Work task
Using the data that follows, return exactly the lines from the one that contains "Notify Me (823, 187)" through the one that contains "You are a GUI agent. The screenshot is 1366×1001.", ends included.

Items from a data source
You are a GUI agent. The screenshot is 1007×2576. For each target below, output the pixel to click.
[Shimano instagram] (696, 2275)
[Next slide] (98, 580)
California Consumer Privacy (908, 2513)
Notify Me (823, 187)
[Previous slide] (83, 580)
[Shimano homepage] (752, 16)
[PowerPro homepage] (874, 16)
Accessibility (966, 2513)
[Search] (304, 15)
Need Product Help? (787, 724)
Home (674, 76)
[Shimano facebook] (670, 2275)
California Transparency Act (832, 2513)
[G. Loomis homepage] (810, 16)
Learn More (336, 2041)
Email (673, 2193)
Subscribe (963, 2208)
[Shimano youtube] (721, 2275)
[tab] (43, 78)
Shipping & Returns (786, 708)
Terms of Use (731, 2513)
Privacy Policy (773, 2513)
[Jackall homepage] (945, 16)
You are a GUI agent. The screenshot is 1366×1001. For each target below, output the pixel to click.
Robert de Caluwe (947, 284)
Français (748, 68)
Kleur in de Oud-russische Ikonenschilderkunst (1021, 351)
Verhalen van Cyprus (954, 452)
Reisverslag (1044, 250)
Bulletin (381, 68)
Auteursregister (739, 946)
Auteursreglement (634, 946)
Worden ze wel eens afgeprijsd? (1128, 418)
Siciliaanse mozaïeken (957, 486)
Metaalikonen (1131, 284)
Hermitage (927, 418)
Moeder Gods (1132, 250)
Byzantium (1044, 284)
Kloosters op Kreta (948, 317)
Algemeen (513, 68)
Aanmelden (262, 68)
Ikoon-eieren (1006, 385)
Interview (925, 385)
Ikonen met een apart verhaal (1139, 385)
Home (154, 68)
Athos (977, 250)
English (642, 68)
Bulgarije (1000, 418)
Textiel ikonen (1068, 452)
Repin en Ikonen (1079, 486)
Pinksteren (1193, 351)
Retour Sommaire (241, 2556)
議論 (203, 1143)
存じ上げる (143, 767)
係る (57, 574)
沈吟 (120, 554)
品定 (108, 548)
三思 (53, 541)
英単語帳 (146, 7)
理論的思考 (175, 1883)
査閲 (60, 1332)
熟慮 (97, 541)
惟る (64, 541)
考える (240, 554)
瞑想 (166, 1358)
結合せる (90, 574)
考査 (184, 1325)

Response to the exercise
Notify Me (823, 187)
[Previous slide] (83, 580)
[Shimano homepage] (752, 16)
[PowerPro homepage] (874, 16)
Accessibility (966, 2513)
[Search] (304, 15)
Need Product Help? (787, 724)
Home (674, 76)
[Shimano facebook] (670, 2275)
California Transparency Act (832, 2513)
[G. Loomis homepage] (810, 16)
Learn More (336, 2041)
Email (673, 2193)
Subscribe (963, 2208)
[Shimano youtube] (721, 2275)
[tab] (43, 78)
Shipping & Returns (786, 708)
Terms of Use (731, 2513)
Privacy Policy (773, 2513)
[Jackall homepage] (945, 16)
You are a GUI agent. The screenshot is 1366×1001. For each target below, output the pixel to click.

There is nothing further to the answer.